AWS Batch#
Important
This tutorial requires soopervisor 0.6.1
or higher
Note
Got questions? Reach out to us on Slack.
AWS Batch is a managed service for batch computing. This tutorial shows you how to submit a Ploomber pipeline to AWS Batch.
If you encounter any issues with this tutorial, let us know.
Blog series to configure the infrastructure from scratch:
Pre-requisites#
soopervisor
takes your pipeline, packages it, creates a Docker image,
uploads it, and submits it for execution; however, you still have to configure
the AWS Batch environment. Specifically, you must configure a computing
environment and a job queue. Refer to this guide for instructions.
Note
Only EC2 compute environments are supported.
Once you’ve configured an EC2 compute environment and a job queue, continue to the next step.
Setting up project#
First, let’s install ploomber
:
pip install ploomber
Fetch an example pipeline:
# get example
ploomber examples -n templates/ml-online -o ml-online
cd ml-online
Configure the development environment:
ploomber install
Then, activate the environment:
conda activate ml-online
Configure S3 client#
We must configure a client to upload all generated artifacts to S3. To obtain such credentials, you may use the AWS console, ensure you give read and write S3 access. You may also create an S3 bucket or use one you already have.
Save a credentials.json
file in the root directory (the folder that contains
the setup.py
file) with your authentication keys:
{
"aws_access_key_id": "YOUR-ACCESS-KEY-ID",
"aws_secret_access_key": "YOU-SECRET-ACCESS-KEY"
}
Now, configure the pipeline to upload artifacts to S3. Modify the
pipeline.yaml
file at ml-online/src/ml_online/pipeline.yaml
so
it looks like this:
meta:
source_loader:
module: ml_online
import_tasks_from: pipeline-features.yaml
# add this
clients:
File: ml_online.clients.get_s3
# content continues...
Go to the src/ml_online/clients.py
file and edit the get_s3
function,
modifying the bucket_name
and parent
parameters. The latter is the folder
inside the bucket to save pipeline artifacts. Ignore the
second function; it’s not relevant for this example.
To make sure your pipeline works, run:
ploomber status
You should see a table with a summary.
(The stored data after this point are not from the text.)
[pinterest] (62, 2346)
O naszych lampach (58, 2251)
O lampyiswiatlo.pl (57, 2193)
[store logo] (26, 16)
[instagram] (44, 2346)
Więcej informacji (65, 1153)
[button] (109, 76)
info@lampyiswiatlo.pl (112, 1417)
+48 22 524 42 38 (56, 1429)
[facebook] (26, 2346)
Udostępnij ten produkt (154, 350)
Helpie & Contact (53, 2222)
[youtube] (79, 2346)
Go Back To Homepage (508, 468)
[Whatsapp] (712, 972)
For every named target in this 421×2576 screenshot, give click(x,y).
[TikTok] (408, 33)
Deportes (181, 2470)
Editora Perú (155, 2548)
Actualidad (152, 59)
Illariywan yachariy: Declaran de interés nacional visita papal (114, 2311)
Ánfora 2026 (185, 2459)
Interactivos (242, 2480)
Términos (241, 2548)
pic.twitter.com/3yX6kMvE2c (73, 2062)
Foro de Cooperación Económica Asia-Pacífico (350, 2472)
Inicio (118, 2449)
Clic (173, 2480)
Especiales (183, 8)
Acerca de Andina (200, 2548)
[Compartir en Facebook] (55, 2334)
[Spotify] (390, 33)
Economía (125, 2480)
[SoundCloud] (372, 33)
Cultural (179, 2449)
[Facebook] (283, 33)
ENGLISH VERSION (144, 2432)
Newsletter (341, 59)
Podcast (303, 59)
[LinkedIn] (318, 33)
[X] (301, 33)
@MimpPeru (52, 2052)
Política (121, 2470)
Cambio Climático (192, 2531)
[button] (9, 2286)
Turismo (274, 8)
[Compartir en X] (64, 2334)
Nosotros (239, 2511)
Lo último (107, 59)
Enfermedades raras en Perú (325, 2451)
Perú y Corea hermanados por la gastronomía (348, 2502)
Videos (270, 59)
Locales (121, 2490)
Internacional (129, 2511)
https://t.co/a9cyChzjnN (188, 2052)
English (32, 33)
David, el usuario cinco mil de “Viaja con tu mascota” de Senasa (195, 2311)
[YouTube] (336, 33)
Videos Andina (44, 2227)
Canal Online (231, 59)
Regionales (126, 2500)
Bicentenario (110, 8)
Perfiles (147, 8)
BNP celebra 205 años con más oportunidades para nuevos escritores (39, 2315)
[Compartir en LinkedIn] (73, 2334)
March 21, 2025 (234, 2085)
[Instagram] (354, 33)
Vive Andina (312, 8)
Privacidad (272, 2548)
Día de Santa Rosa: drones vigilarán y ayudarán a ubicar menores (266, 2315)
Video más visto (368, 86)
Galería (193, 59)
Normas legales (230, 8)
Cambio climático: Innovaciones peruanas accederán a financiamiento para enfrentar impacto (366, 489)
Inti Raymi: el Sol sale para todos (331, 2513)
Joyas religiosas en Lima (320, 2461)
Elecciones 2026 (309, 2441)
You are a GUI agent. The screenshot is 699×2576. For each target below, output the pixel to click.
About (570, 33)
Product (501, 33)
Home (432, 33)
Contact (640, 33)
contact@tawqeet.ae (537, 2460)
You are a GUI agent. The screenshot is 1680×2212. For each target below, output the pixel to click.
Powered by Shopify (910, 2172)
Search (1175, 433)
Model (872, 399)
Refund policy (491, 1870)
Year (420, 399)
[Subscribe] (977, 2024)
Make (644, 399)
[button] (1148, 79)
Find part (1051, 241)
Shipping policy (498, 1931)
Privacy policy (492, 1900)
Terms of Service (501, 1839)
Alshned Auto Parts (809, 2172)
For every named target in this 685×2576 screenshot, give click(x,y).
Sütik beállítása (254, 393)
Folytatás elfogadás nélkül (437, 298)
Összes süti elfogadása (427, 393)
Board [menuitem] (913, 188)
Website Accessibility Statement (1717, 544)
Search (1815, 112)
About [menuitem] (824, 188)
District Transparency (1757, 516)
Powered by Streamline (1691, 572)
If you see an error, check the traceback to see if it’s an authentication problem or something else.
Submitting a pipeline to AWS Batch#
We are almost ready to submit. To execute tasks in AWS Batch, we must create a Docker image with all our project’s source code.
Create a new repository in Amazon ECR before continuing. Once you create it, authenticate with:
aws ecr get-login-password --region your-region | docker login --username AWS --password-stdin your-repository-url/name
Note
Replace your-repository-url/name
with your repository’s URL and
your-region
with the corresponding ECR region
Let’s now create the necessary files to export our Docker image:
# get soopervisor
pip install soopervisor
# register new environment
soopervisor add training --backend aws-batch
Open the soopervisor.yaml
file and fill in the missing values in
repository
, job_queue
and region_name
.
training:
backend: aws-batch
repository: your-repository-url/name
job_queue: your-job-queue
region_name: your-region-name
container_properties:
memory: 16384
vcpus: 8
Tip
You can request custom resources per task, check out the API to learn more.
Submit for execution:
soopervisor export training --skip-tests --ignore-git
The previous command will take a few minutes since it has to build the Docker image from scratch. After that, subsequent runs will be much faster.
Note
If you successfully submitted tasks, but they are stuck in the console in
RUNNABLE
status. It’s likely that the requested resources (the
container_properties
section in soopervisor.yaml
) exceeded the capacity
of the computing environment. Try lowering resources and submit again. If
that doesn’t work, check this out.
Tip
The number of concurrent jobs is limited by the resources in the Compute Environment. Increase them to run more tasks in parallel.
Congratulations! You just ran Ploomber on AWS Batch!